Begin Input records

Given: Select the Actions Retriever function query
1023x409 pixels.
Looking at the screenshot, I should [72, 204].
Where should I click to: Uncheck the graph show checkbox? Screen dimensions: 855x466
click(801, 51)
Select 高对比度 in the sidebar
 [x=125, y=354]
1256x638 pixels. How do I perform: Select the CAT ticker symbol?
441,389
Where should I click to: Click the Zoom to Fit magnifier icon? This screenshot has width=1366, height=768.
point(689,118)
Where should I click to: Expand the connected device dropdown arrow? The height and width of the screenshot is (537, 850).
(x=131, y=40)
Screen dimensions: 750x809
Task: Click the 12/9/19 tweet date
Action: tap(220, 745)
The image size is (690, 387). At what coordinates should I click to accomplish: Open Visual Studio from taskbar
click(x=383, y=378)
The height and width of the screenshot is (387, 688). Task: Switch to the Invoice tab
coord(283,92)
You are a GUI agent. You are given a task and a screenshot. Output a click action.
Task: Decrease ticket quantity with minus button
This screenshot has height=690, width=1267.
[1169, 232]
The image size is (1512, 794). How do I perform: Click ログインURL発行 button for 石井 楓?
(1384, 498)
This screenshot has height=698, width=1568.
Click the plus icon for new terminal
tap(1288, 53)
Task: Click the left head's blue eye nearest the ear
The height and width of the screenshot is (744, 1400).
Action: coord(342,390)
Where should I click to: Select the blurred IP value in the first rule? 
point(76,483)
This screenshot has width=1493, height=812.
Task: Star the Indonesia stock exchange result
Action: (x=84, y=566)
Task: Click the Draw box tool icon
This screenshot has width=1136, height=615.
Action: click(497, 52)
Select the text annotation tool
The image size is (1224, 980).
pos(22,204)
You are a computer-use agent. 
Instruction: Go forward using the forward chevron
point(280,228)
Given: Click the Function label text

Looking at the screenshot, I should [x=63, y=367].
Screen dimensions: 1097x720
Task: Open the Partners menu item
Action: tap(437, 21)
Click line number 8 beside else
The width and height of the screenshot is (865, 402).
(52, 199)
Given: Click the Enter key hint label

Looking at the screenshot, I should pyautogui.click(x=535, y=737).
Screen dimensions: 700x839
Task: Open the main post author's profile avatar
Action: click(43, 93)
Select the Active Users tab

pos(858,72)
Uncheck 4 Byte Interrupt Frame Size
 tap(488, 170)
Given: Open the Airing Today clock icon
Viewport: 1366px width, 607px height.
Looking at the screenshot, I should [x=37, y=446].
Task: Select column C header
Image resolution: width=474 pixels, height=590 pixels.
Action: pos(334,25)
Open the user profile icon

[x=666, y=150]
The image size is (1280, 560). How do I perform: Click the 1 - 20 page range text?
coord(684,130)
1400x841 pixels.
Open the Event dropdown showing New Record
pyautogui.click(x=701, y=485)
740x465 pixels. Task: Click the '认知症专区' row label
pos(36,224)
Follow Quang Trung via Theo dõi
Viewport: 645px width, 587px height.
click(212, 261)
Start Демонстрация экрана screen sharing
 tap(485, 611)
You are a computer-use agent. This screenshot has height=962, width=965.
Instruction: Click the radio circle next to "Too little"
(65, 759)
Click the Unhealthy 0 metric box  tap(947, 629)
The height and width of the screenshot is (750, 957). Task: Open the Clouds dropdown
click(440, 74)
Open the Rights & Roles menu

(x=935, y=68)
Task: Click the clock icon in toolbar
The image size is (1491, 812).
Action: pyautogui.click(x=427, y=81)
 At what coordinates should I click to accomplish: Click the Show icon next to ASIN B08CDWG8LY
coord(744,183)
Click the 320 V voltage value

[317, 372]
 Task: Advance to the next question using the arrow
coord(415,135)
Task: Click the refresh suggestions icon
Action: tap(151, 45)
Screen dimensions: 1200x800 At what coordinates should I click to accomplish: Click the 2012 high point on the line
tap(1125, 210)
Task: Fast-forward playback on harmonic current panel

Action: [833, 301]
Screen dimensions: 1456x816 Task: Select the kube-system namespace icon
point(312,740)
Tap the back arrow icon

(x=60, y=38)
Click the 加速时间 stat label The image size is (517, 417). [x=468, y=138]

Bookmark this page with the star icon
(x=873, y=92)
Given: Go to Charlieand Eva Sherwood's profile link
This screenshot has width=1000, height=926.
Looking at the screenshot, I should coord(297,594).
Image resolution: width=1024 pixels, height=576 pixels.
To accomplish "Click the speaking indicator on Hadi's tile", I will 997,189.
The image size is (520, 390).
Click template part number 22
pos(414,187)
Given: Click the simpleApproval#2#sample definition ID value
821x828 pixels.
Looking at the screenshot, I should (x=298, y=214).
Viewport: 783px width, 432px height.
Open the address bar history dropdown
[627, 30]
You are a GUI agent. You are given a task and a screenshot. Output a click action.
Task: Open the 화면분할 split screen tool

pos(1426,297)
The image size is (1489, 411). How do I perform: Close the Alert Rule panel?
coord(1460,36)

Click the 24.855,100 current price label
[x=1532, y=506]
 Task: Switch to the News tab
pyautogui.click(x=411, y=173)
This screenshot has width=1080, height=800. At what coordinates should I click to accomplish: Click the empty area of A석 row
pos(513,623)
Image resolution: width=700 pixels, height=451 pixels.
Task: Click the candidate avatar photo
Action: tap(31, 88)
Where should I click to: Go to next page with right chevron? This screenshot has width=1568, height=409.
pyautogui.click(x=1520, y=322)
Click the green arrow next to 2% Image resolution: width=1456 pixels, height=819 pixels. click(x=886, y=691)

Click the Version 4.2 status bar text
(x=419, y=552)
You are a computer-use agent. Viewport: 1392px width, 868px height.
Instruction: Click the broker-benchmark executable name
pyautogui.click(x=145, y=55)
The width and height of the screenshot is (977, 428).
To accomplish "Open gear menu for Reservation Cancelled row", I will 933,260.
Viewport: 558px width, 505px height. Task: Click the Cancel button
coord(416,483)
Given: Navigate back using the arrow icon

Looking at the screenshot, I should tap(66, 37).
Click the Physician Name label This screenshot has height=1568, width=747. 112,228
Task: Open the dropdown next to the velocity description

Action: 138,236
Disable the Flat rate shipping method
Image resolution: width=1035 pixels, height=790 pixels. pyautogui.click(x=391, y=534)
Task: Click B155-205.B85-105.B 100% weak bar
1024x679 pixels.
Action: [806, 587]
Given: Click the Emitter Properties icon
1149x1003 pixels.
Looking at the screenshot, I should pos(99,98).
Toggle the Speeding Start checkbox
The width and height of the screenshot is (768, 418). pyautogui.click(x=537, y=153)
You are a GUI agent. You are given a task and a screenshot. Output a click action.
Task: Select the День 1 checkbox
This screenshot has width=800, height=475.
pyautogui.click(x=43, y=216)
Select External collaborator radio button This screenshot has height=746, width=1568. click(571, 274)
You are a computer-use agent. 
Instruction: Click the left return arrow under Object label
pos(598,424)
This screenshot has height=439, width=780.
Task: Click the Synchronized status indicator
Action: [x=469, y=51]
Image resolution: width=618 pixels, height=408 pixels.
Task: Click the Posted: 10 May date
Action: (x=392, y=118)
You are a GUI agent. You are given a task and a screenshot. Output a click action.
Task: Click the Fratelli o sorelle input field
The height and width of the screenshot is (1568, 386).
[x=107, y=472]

End Input records

**Task instructions**
Rename "GUI agent" to "interface agent" throughout the listing. Reproduce the listing with that change and everything else unchanged.

**Written answer**
Given: Select the Actions Retriever function query
1023x409 pixels.
Looking at the screenshot, I should [72, 204].
Where should I click to: Uncheck the graph show checkbox? Screen dimensions: 855x466
click(801, 51)
Select 高对比度 in the sidebar
 [x=125, y=354]
1256x638 pixels. How do I perform: Select the CAT ticker symbol?
441,389
Where should I click to: Click the Zoom to Fit magnifier icon? This screenshot has width=1366, height=768.
point(689,118)
Where should I click to: Expand the connected device dropdown arrow? The height and width of the screenshot is (537, 850).
(x=131, y=40)
Screen dimensions: 750x809
Task: Click the 12/9/19 tweet date
Action: tap(220, 745)
The image size is (690, 387). At what coordinates should I click to accomplish: Open Visual Studio from taskbar
click(x=383, y=378)
The height and width of the screenshot is (387, 688). Task: Switch to the Invoice tab
coord(283,92)
You are a interface agent. You are given a task and a screenshot. Output a click action.
Task: Decrease ticket quantity with minus button
This screenshot has height=690, width=1267.
[1169, 232]
The image size is (1512, 794). How do I perform: Click ログインURL発行 button for 石井 楓?
(1384, 498)
This screenshot has height=698, width=1568.
Click the plus icon for new terminal
tap(1288, 53)
Task: Click the left head's blue eye nearest the ear
The height and width of the screenshot is (744, 1400).
Action: coord(342,390)
Where should I click to: Select the blurred IP value in the first rule? 
point(76,483)
This screenshot has width=1493, height=812.
Task: Star the Indonesia stock exchange result
Action: (x=84, y=566)
Task: Click the Draw box tool icon
This screenshot has width=1136, height=615.
Action: click(497, 52)
Select the text annotation tool
The image size is (1224, 980).
pos(22,204)
You are a computer-use agent. 
Instruction: Go forward using the forward chevron
point(280,228)
Given: Click the Function label text

Looking at the screenshot, I should [x=63, y=367].
Screen dimensions: 1097x720
Task: Open the Partners menu item
Action: tap(437, 21)
Click line number 8 beside else
The width and height of the screenshot is (865, 402).
(52, 199)
Given: Click the Enter key hint label

Looking at the screenshot, I should pyautogui.click(x=535, y=737).
Screen dimensions: 700x839
Task: Open the main post author's profile avatar
Action: click(43, 93)
Select the Active Users tab

pos(858,72)
Uncheck 4 Byte Interrupt Frame Size
 tap(488, 170)
Given: Open the Airing Today clock icon
Viewport: 1366px width, 607px height.
Looking at the screenshot, I should [x=37, y=446].
Task: Select column C header
Image resolution: width=474 pixels, height=590 pixels.
Action: pos(334,25)
Open the user profile icon

[x=666, y=150]
The image size is (1280, 560). How do I perform: Click the 1 - 20 page range text?
coord(684,130)
1400x841 pixels.
Open the Event dropdown showing New Record
pyautogui.click(x=701, y=485)
740x465 pixels. Task: Click the '认知症专区' row label
pos(36,224)
Follow Quang Trung via Theo dõi
Viewport: 645px width, 587px height.
click(212, 261)
Start Демонстрация экрана screen sharing
 tap(485, 611)
You are a computer-use agent. This screenshot has height=962, width=965.
Instruction: Click the radio circle next to "Too little"
(65, 759)
Click the Unhealthy 0 metric box  tap(947, 629)
The height and width of the screenshot is (750, 957). Task: Open the Clouds dropdown
click(440, 74)
Open the Rights & Roles menu

(x=935, y=68)
Task: Click the clock icon in toolbar
The image size is (1491, 812).
Action: pyautogui.click(x=427, y=81)
 At what coordinates should I click to accomplish: Click the Show icon next to ASIN B08CDWG8LY
coord(744,183)
Click the 320 V voltage value

[317, 372]
 Task: Advance to the next question using the arrow
coord(415,135)
Task: Click the refresh suggestions icon
Action: tap(151, 45)
Screen dimensions: 1200x800 At what coordinates should I click to accomplish: Click the 2012 high point on the line
tap(1125, 210)
Task: Fast-forward playback on harmonic current panel

Action: [833, 301]
Screen dimensions: 1456x816 Task: Select the kube-system namespace icon
point(312,740)
Tap the back arrow icon

(x=60, y=38)
Click the 加速时间 stat label The image size is (517, 417). [x=468, y=138]

Bookmark this page with the star icon
(x=873, y=92)
Given: Go to Charlieand Eva Sherwood's profile link
This screenshot has width=1000, height=926.
Looking at the screenshot, I should coord(297,594).
Image resolution: width=1024 pixels, height=576 pixels.
To accomplish "Click the speaking indicator on Hadi's tile", I will 997,189.
The image size is (520, 390).
Click template part number 22
pos(414,187)
Given: Click the simpleApproval#2#sample definition ID value
821x828 pixels.
Looking at the screenshot, I should (x=298, y=214).
Viewport: 783px width, 432px height.
Open the address bar history dropdown
[627, 30]
You are a interface agent. You are given a task and a screenshot. Output a click action.
Task: Open the 화면분할 split screen tool

pos(1426,297)
The image size is (1489, 411). How do I perform: Close the Alert Rule panel?
coord(1460,36)

Click the 24.855,100 current price label
[x=1532, y=506]
 Task: Switch to the News tab
pyautogui.click(x=411, y=173)
This screenshot has width=1080, height=800. At what coordinates should I click to accomplish: Click the empty area of A석 row
pos(513,623)
Image resolution: width=700 pixels, height=451 pixels.
Task: Click the candidate avatar photo
Action: tap(31, 88)
Where should I click to: Go to next page with right chevron? This screenshot has width=1568, height=409.
pyautogui.click(x=1520, y=322)
Click the green arrow next to 2% Image resolution: width=1456 pixels, height=819 pixels. click(x=886, y=691)

Click the Version 4.2 status bar text
(x=419, y=552)
You are a computer-use agent. Viewport: 1392px width, 868px height.
Instruction: Click the broker-benchmark executable name
pyautogui.click(x=145, y=55)
The width and height of the screenshot is (977, 428).
To accomplish "Open gear menu for Reservation Cancelled row", I will 933,260.
Viewport: 558px width, 505px height. Task: Click the Cancel button
coord(416,483)
Given: Navigate back using the arrow icon

Looking at the screenshot, I should tap(66, 37).
Click the Physician Name label This screenshot has height=1568, width=747. 112,228
Task: Open the dropdown next to the velocity description

Action: 138,236
Disable the Flat rate shipping method
Image resolution: width=1035 pixels, height=790 pixels. pyautogui.click(x=391, y=534)
Task: Click B155-205.B85-105.B 100% weak bar
1024x679 pixels.
Action: [806, 587]
Given: Click the Emitter Properties icon
1149x1003 pixels.
Looking at the screenshot, I should pos(99,98).
Toggle the Speeding Start checkbox
The width and height of the screenshot is (768, 418). pyautogui.click(x=537, y=153)
You are a interface agent. You are given a task and a screenshot. Output a click action.
Task: Select the День 1 checkbox
This screenshot has width=800, height=475.
pyautogui.click(x=43, y=216)
Select External collaborator radio button This screenshot has height=746, width=1568. click(571, 274)
You are a computer-use agent. 
Instruction: Click the left return arrow under Object label
pos(598,424)
This screenshot has height=439, width=780.
Task: Click the Synchronized status indicator
Action: [x=469, y=51]
Image resolution: width=618 pixels, height=408 pixels.
Task: Click the Posted: 10 May date
Action: (x=392, y=118)
You are a interface agent. You are given a task and a screenshot. Output a click action.
Task: Click the Fratelli o sorelle input field
The height and width of the screenshot is (1568, 386).
[x=107, y=472]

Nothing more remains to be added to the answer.